Module fast_transformers.clustering.hamming

Expand source code
#
# Copyright (c) 2020 Idiap Research Institute, http://www.idiap.ch/
# Written by Angelos Katharopoulos <angelos.katharopoulos@idiap.ch>,
# Apoorv Vyas <avyas@idiap.ch>
#


import torch

from .cluster_cpu import cluster as cluster_cpu
try:
    from .cluster_cuda import cluster as cluster_gpu
except ImportError:
    pass


def cluster(
    hashes,
    lengths,
    groups=None,
    counts=None,
    centroids=None,
    distances=None,
    bitcounts=None,
    clusters=30,
    iterations=10,
    bits=32
):
    """Cluster hashes using a few iterations of K-Means with hamming distance.
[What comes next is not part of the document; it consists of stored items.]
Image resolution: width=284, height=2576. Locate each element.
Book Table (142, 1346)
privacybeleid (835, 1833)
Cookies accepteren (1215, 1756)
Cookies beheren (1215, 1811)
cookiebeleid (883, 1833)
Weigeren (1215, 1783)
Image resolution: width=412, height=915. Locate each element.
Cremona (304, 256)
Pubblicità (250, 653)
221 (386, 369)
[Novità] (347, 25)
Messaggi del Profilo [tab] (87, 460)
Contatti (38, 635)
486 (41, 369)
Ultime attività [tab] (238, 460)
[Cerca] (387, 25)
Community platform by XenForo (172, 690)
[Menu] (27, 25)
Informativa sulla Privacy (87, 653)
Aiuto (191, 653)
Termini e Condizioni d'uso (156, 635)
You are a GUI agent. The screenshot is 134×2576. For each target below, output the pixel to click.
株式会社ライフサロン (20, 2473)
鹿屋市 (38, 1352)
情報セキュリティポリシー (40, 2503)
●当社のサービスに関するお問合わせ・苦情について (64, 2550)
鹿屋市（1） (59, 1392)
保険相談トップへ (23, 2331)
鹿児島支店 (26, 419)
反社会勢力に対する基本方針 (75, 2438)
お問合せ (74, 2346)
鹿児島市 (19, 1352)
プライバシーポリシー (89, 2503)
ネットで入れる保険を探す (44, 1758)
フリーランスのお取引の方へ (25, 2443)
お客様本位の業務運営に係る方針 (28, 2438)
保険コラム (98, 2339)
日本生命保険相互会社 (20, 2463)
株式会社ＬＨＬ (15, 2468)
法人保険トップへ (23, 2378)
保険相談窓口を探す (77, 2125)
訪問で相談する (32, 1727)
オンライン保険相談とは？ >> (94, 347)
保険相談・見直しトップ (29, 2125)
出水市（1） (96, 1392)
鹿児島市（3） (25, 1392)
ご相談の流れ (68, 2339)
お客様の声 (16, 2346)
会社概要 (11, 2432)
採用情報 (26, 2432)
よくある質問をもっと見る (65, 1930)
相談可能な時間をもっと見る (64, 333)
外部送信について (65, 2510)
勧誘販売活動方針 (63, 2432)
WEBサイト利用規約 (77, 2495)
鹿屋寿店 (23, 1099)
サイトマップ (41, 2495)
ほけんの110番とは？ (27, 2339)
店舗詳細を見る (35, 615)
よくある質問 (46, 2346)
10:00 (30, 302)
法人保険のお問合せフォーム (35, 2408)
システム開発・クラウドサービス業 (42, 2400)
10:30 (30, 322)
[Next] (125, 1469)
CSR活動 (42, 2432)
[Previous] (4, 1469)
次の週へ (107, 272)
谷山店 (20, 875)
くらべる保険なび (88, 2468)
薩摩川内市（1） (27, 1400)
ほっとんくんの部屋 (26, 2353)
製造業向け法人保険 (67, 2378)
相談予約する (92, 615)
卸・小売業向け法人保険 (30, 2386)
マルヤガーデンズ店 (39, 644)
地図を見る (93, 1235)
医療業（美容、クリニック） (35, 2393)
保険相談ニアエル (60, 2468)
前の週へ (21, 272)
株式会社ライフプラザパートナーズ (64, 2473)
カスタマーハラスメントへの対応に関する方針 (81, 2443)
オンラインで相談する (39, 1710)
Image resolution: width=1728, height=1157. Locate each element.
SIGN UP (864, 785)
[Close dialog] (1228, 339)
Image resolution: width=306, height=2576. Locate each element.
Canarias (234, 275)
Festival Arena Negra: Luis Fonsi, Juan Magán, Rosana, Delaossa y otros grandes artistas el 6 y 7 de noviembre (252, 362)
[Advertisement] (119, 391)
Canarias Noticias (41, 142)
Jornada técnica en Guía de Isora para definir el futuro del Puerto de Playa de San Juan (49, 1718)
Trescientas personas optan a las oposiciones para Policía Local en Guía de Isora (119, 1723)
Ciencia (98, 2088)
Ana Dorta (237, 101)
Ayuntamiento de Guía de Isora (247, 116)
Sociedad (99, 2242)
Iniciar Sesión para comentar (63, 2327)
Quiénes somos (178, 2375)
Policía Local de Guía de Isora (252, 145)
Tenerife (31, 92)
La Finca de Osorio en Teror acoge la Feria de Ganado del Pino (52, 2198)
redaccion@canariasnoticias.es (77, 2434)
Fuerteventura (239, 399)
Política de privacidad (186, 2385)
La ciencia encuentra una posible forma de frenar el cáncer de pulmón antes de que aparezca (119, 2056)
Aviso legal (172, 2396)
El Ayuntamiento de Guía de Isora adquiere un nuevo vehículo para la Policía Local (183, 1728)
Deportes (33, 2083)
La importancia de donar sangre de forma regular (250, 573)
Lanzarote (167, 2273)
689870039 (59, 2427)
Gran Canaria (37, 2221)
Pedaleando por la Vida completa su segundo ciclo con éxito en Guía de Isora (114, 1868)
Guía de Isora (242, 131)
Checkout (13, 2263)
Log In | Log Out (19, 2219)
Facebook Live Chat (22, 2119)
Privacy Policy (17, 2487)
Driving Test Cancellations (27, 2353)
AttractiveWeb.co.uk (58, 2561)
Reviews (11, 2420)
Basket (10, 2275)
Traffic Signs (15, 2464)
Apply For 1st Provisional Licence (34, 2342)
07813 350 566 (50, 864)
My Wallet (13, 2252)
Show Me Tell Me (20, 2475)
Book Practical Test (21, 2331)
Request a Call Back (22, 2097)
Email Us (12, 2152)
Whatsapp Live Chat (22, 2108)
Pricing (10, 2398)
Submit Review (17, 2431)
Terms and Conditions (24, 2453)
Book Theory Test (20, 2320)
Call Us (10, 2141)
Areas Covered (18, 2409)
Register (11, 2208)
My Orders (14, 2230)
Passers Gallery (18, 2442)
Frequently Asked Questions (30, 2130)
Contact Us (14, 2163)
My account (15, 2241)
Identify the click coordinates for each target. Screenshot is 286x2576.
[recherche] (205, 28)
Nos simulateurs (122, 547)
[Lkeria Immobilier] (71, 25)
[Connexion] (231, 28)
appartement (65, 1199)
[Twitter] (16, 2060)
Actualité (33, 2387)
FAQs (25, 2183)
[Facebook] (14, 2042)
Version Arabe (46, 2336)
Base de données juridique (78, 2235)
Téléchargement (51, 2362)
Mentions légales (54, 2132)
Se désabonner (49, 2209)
    All the tensors default initialized to None are optional buffers to avoid
    memory allocations. distances and bitcounts are only used by the CUDA
    version of this call. clusters will be ignored if centroids is provided.

    Arguments
    ---------
        hashes: A long tensor of shape (N, H, L) containing a hashcode for each
                query.
        lengths: An int tensor of shape (N,) containing the sequence length for
                 each sequence in hashes.
        groups: An int tensor buffer of shape (N, H, L) contaning the cluster
                in which the corresponding hash belongs to.
        counts: An int tensor buffer of shape (N, H, K) containing the number
                of elements in each cluster.
        centroids: A long tensor buffer of shape (N, H, K) containing the
                   centroid for each cluster.
        distances: An int tensor of shape (N, H, L) containing the distance to
                   the closest centroid for each hash.
        bitcounts: An int tensor of shape (N, H, K, bits) containing the number
                   of elements that have 1 for a given bit.
        clusters: The number of clusters to use for each sequence. It is
                  ignored if centroids is not None.
        iterations: How many k-means iterations to perform.
        bits: How many of the least-significant bits in hashes to consider.

    Returns
    -------
        groups and counts as defined above.
    """
    device = hashes.device
    N, H, L = hashes.shape

    # Unfortunately cpu and gpu have different APIs so the entire call must be
    # surrounded by an if-then-else
    if device.type == "cpu":
        if groups is None:
            groups = torch.empty((N, H, L), dtype=torch.int32)
        if centroids is None:
            centroids = torch.empty((N, H, clusters), dtype=torch.int64)
        K = centroids.shape[2]
        if counts is None:
            counts = torch.empty((N, H, K), dtype=torch.int32)

        cluster_cpu(
            hashes, lengths,
            centroids, groups, counts,
            iterations, bits
        )

        return groups, counts

    else:
        if groups is None:
            groups = torch.empty((N, H, L), dtype=torch.int32, device=device)
        if centroids is None:
            centroids = torch.empty((N, H, clusters), dtype=torch.int64,
                                    device=device)
        K = centroids.numel() // N // H
        #K = clusters
        if counts is None:
            counts = torch.empty((N, H, K), dtype=torch.int32, device=device)
        if distances is None:
            distances = torch.empty((N, H, L), dtype=torch.int32,
                                    device=device)
        if bitcounts is None:
            bitcounts = torch.empty((N, H, K, bits), dtype=torch.int32,
                                    device=device)
        groups = groups.view(N, H, L)
        counts = counts.view(N, H, K)
        centroids = centroids.view(N, H, K)
        distances = distances.view(N, H, L)
        bitcounts = bitcounts.view(N, H, K, -1)

        cluster_gpu(
            hashes, lengths,
            centroids, distances, bitcounts, groups, counts,
            iterations, bits
        )

        return groups, counts
        

Sub-modules

fast_transformers.clustering.hamming.cluster_cpu
fast_transformers.clustering.hamming.cluster_cuda

Functions

def cluster(hashes, lengths, groups=None, counts=None, centroids=None, distances=None, bitcounts=None, clusters=30, iterations=10, bits=32)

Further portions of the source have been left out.